A vereadora Maria, em pronunciamento realizado na praça principal do Município em que exercia suas funções, afirmou que o serviço de educação do Município era péssimo e que tudo decorria do fato de o secretário municipal de educação ser um incompetente. Considerando a sistemática constitucional vigente, Maria:
- A)não pode ser responsabilizada, desde que suas opiniões sejam referendadas pela maioria dos membros da Câmara Municipal;
Errada, porque a inviolabilidade do vereador não depende de referendo da maioria da Câmara Municipal.
- B)pode ser responsabilizada, pois não pode emitir opinião contrária a secretário municipal, que é integrante do Poder Executivo;
Errada, porque o vereador pode criticar agentes do Executivo, desde que atue no exercício do mandato e dentro da circunscrição do Município.
- C)não pode ser responsabilizada, pois é inviolável pelas opiniões emitidas no exercício do mandato e na circunscrição do Município;
Certa, pois o art. 29, VIII, da CF assegura inviolabilidade por opiniões, palavras e votos no exercício do mandato e na circunscrição do Município.

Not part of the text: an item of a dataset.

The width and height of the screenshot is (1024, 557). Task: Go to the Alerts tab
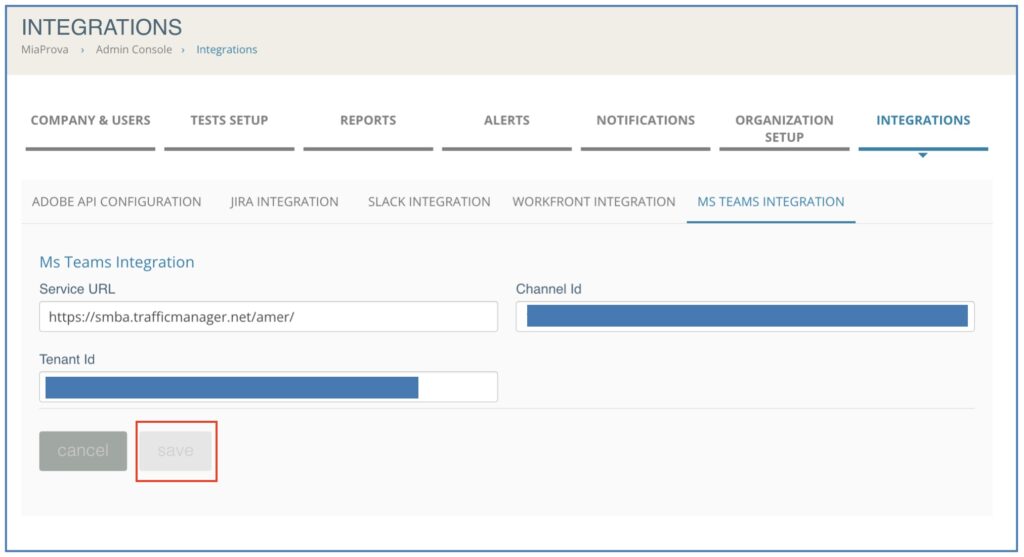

- D)pode ser responsabilizada, pois sua opinião, embora tenha sido emitida no exercício do mandato, não o foi no interior da Câmara Municipal;
Errada, porque a proteção constitucional não fica restrita ao interior da Câmara Municipal.
- E)pode ser responsabilizada, desde que o prefeito municipal, a partir de solicitação do secretário envolvido, apresente reclamação formal à Câmara Municipal.
Errada, porque a imunidade material do vereador não depende de reclamação formal do prefeito nem de provocação do secretário.
Gabarito: C
A Constituição protege a atuação do vereador para que ele possa fiscalizar, criticar e debater sem medo de retaliação automática. Por isso, o art. 29, VIII, da CF garante aos vereadores a inviolabilidade por suas opiniões, palavras e votos, desde que estejam no exercício do mandato e dentro da circunscrição do Município. Em outras palavras: o local pode ser a Câmara, a praça, a rádio ou qualquer outro espaço do município; o que importa é a ligação da manifestação com o mandato e o limite territorial do Município. No caso, Maria estava falando sobre um serviço público municipal e sobre o secretário de educação, ou seja, tratou de tema claramente ligado à fiscalização política do mandato. Além disso, o pronunciamento ocorreu na praça principal do próprio Município. Logo, há cobertura constitucional para a manifestação. O STF também interpreta essa imunidade de forma funcional: a proteção alcança manifestações relacionadas ao desempenho do mandato, não se limitando ao interior da Câmara Municipal. Então a banca quis testar justamente a armadilha clássica de achar que vereador só estaria protegido dentro do plenário. Não é isso. Assim, Maria não pode ser responsabilizada pelas opiniões emitidas, porque a conduta se enquadra na imunidade material do vereador prevista na Constituição.